New tariffs have been introduced to reflect what patients and visitors have told the hospital in feedback. From Monday 1 October 2012, patients and visitors will be asked to pay £1 for up to one hour, £2 for up to two hours and £3 for up to three hours, £4 for up to four hours and £7 for more than four hours.
Current charges until 1st October are: 30 minutes — £0.90; 1 hour — £1.50; 2 hours — £2.80; 3 hours — £4.10; 4 hours — £5.40; 6 hours and over — £8.00
Jeff Calver, Associate Director of Estate said: “We’ve listened to what our patients, visitors and staff say about car-parking and hope these new changes will greatly improve people’s experience of using the hospital car-parks. We know that many people only need to visit the hospital for very brief periods of time, to bring a friend or relative into hospital for an appointment, or to pick up a prescription at the pharmacy for example. We’ve made car-parking free for 30 minutes in the drop off bays around the hospital site.

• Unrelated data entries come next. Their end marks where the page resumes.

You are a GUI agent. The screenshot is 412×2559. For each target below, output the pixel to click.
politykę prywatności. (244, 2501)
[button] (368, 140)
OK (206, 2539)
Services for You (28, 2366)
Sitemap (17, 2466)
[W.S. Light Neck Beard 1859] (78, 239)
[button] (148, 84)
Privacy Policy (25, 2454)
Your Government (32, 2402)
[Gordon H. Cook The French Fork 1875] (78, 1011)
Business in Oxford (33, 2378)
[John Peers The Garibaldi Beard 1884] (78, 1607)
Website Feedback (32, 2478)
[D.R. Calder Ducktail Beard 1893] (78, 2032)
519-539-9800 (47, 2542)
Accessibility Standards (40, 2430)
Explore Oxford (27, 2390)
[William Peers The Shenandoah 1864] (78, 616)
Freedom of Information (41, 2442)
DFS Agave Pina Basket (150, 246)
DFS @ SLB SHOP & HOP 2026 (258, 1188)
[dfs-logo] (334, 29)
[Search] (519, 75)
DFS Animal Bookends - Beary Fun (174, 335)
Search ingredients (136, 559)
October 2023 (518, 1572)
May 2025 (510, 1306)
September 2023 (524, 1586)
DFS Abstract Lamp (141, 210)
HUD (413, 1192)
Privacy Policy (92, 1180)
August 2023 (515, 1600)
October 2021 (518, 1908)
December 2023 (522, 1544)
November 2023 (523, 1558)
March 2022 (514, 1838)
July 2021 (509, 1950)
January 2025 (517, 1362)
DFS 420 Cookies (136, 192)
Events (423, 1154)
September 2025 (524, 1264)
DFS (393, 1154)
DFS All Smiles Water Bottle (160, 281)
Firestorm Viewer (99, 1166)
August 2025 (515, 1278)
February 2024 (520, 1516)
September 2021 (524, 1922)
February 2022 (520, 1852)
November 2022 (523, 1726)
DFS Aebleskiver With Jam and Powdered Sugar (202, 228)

“People also told us that they would prefer not to worry about having the correct change such as £2.80 in coins to pay for the existing up to two hours car parking charge, which is why we have rounded the charges to £1, £2 or £3” Jeff continued.
A range of concessionary parking tickets are available for patients who visit the hospital for radiotherapy, physiotherapy, dermatology and dialysis. An eight visit ticket costs £2.80. Long term visitors are also able to benefit from reduced prices.
Everyone who uses the hospital car-parks is asked to pay for parking, apart from disabled drivers. Car parking charges for staff at the hospital will rise by 20p a day from £1.50 to £1.70 from 1 November 2012 for people who pay daily. For colleagues who pay monthly, the cost will rise to £28.00 up from £26.00.
“The money we receive from car-parking charges is used to improve facilities on the hospital site, such as paying for new roads, improved car parks and better security, throughout the hospital,” Jeff added.
“We have promised that over the coming months we will invest more of the money received from car parking charges in cycle racks and shower facilities to support people cycling and walking into work,” he said.
Tony Ramsey, Chair of the Ipswich Hospital User Group which represents patients throughout the hospital said: “In an ideal world, the hospital would not have to charge for car-parking. The reality is that it does have to do so to pay for much needed improvements on the hospital access roads and to manage the car-parks in a safe and secure way. I feel these changes are sensible and have taken on board what people using the hospital feel”.